__Problem to work on__. How many lines in the listing below contain the string "field"? Case counts; give only the number.

-- Begin Extracted entries --

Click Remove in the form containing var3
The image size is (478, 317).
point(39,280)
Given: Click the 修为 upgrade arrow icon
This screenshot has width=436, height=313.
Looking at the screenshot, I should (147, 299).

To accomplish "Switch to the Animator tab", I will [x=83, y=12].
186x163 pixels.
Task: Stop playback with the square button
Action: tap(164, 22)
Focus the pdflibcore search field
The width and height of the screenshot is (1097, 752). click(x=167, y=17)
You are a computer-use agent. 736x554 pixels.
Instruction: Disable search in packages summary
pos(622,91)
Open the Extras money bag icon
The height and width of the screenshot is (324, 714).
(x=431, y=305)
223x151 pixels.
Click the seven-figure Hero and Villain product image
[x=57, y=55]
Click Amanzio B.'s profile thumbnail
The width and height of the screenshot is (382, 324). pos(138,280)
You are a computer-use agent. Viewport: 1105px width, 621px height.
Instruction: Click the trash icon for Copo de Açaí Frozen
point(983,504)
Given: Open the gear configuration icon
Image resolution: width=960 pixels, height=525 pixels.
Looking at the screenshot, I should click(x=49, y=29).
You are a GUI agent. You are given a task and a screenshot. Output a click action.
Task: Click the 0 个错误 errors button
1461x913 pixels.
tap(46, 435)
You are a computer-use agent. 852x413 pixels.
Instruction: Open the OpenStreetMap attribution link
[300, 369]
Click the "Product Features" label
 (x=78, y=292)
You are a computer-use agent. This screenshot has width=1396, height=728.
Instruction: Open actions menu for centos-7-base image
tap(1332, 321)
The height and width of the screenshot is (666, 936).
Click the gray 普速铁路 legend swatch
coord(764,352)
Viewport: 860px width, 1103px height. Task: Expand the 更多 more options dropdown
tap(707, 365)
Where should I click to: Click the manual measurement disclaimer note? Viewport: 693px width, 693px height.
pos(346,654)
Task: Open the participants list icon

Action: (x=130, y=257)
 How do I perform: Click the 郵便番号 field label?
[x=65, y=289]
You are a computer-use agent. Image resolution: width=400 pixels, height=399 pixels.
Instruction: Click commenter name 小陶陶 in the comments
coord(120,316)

-- End Extracted entries --

__Task result__. 2